India is taking leaps in the public health sector by first gaining the Polio-safe certificate from WHO about a year ago in March, and now it’s on the verge of obtaining the same for Tetanus at childbirth.

The Polio landmark was significant because India accounted for half of the world cases before 2009 and the tetanus eradication makes us equally proud.


Photo for representational purpose only. Source:impatient optimists

Sources from health ministry told Indian Express, “India has expelled maternal and neonatal tetanus (MNT) — an infection that at its peak killed an estimated 2 lakh adults and children every year — and is expecting an official certification from WHO within two months.”

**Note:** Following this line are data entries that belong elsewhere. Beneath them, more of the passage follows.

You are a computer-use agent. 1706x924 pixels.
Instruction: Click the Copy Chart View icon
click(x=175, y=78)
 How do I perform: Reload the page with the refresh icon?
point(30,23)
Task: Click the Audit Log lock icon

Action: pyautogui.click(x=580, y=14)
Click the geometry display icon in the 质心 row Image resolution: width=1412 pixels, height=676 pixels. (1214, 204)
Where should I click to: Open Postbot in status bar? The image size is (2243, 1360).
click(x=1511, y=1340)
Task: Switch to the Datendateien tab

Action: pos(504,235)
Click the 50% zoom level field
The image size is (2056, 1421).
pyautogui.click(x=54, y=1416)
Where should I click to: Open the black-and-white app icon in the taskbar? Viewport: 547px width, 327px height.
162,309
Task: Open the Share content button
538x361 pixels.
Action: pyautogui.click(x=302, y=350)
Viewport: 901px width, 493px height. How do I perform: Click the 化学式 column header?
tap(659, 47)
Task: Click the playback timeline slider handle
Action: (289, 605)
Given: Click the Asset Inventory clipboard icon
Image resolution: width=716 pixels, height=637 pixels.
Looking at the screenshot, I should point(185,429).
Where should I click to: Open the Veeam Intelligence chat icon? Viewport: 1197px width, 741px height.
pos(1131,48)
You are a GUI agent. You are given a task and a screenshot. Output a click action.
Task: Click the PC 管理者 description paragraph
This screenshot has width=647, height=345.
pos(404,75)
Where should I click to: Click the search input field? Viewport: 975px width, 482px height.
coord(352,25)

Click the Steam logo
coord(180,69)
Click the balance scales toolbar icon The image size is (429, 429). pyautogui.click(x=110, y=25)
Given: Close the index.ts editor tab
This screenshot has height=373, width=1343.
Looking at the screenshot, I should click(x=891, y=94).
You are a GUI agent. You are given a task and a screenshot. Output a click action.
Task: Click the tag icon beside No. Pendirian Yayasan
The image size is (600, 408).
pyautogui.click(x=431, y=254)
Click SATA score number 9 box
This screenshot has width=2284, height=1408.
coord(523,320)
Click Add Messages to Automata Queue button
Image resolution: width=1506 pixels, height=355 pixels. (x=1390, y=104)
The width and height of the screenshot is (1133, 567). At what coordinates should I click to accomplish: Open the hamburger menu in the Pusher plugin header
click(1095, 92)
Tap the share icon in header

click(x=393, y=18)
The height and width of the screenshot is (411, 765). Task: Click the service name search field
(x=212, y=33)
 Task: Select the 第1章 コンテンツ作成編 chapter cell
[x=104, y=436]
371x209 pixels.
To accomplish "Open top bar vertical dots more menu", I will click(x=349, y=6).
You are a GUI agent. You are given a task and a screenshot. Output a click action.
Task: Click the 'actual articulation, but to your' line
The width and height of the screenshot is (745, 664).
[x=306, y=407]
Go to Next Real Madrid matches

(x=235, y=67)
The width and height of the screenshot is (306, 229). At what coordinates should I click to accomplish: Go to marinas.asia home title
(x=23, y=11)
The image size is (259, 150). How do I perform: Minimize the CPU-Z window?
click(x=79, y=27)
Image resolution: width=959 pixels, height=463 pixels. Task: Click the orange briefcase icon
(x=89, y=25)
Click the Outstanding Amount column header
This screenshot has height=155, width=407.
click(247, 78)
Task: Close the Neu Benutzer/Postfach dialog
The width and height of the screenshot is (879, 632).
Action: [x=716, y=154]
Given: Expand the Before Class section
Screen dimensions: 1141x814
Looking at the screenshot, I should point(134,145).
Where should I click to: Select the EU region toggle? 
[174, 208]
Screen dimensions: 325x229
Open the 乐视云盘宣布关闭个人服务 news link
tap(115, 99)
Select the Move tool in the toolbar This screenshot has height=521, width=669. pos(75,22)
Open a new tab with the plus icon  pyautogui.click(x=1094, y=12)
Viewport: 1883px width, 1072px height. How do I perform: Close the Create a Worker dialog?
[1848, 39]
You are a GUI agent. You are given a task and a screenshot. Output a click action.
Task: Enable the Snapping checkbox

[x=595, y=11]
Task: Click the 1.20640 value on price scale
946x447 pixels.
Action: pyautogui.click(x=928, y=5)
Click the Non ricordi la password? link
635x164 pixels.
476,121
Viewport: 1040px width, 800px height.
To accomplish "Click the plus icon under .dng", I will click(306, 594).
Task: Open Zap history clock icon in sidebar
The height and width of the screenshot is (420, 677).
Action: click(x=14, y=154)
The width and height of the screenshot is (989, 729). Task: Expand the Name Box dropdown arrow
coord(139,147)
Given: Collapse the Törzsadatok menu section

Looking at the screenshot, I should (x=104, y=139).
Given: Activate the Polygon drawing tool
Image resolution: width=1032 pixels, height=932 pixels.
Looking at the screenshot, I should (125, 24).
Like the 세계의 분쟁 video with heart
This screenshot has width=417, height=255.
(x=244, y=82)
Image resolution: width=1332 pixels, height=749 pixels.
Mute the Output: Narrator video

India will be among only 23 countries so far to completely get rid of MNT. The measure of this, called the maternal and neonatal tetanus elimination (MNTE), has rates like one case of infection in every thousand live births per year for each Indian district.

A dual team consisting of WHO and UNICEF recently conducted field visits in Jammu and Kashmir, Nagaland and Meghalaya, and Dadra and Nagar Haveli – the last four areas with more than the acceptable levels of infection. It confirmed India’s status as one of the countries to completely get rid of MNT. The inspections yielded positive results and the Health Ministry is expecting the official certificate to come through soon.

It is a big achievement as the infection was responsible for about 15 per cent of the total number of neonatal deaths in the country at one point. This has likely happened because of the increase in institutional deliveries and practices that minimize risk of infection including safe umbilical cord procedures.